JURNALIS.co.id – Pemerintah Provinsi Kalimantan Barat melalui Dinas Koperasi UKM dan Polda Kalbar memfasilitasi mediasi persoalan buruh bongkat muat di Kabupaten Kubu Raya antara Koperasi MJP dengan UPJRD, Senin (07/02/2022).
Dalam mediasi tersebut, Kepala Dinas Koperasi UKM Kalbar dan Dit Intelkam Polda Kalbar terlebih dahulu mendengar dari Dinas Koperasi Pontianak maupun Kubu Raya. Kemudian mendengar persoalan dari setiap pihak-pihak terkait. Namun, pertemuan kurang lebih 3 jam di kantor Dinas Koperasi dan UKM Kalbar itu masih buntu, belum ada titik temu atau kesepakatan.
Mustaan Ketua UPJRD Kota Pontianak saat dikonfirmasi usai pertemuan mengatakan sangat mengapresiasi upaya mediasi tersebut. Pihaknya sebenarnya berharap terselesaikan secara konferhensif.
“Kalau Pontianak dan Kubu Raya bukan persoalan perbedaan kerja. Karena sebagian kerja sudah dibagi ke Kubu Raya,” katanya.
Menurut Mustaan, persoalan buruh Pontianak dan Kubu Raya berkaitan dengan kesetaraan upah. Sebenarnya ini bisa dibicarakan, namun tidak mengurangi tarif buruh atas. Melainkan meminta kepada Pemda untuk menaikan tarif pekerja bawah.
“Kami ini buruh toke atau buruh pemilik barang, paling perbulannya hanya Rp2,5 juta. Sementara untuk Koperasi MJP itu kan informasi yang kami dapat sampai Rp5 juta,” ujarnya.
Lanjutnya, sementara buruh toke atau buruh pemilik barang tidak bisa bekerja jika tidak ada barang yang bongkar muat. Selain itu, buruh toke ini tidak bisa bekerja di tempat lain.
“Dari mana rasa keadilannya,” ucap Mustaan.
Dikatakannya, sementara ini belum ada titik temu dari mediasi. Pihaknya akan mengusulkan bahwa upah pekerja atas (yang di kontainer, red) jangan dipotong melainkan pekerja bawah yang dinaikan upahnya oleh Pemkab Kubu Raya.
“Masalah miskomunikasi, karena UPJRD ini sudah ada puluhan tahun sudah ada kerja sama TKBM Kubu Raya juga.

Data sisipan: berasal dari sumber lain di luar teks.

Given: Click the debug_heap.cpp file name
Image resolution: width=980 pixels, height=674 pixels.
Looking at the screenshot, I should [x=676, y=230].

Kemudian sekarang muncul MJP, MJP ingin ikut kerja. Ini lah dia dan saat ini sedang dirundingkan,” beber Mustaan.
Sementara Agus Suwandi, Ketua Harian Koperasi MJP menegaskan bahwa sangat jelas selama mediasi tidak merugikan hak-hak buruh, mulai dari upah yang layak, serta BPJS ketenagakerjaan.
“Tapi dari provinsi sepertinya tidak mengerti permasalahan, seharusnya legal standing nya itu yang dipertanyakan terlebih dahulu. KSOP tadi sudah jelas, TKBM Kota Pontianak sudah jelas wilayah kerja mereka sudah jelas. UJRD ranahnya di mana?,” ujarnya.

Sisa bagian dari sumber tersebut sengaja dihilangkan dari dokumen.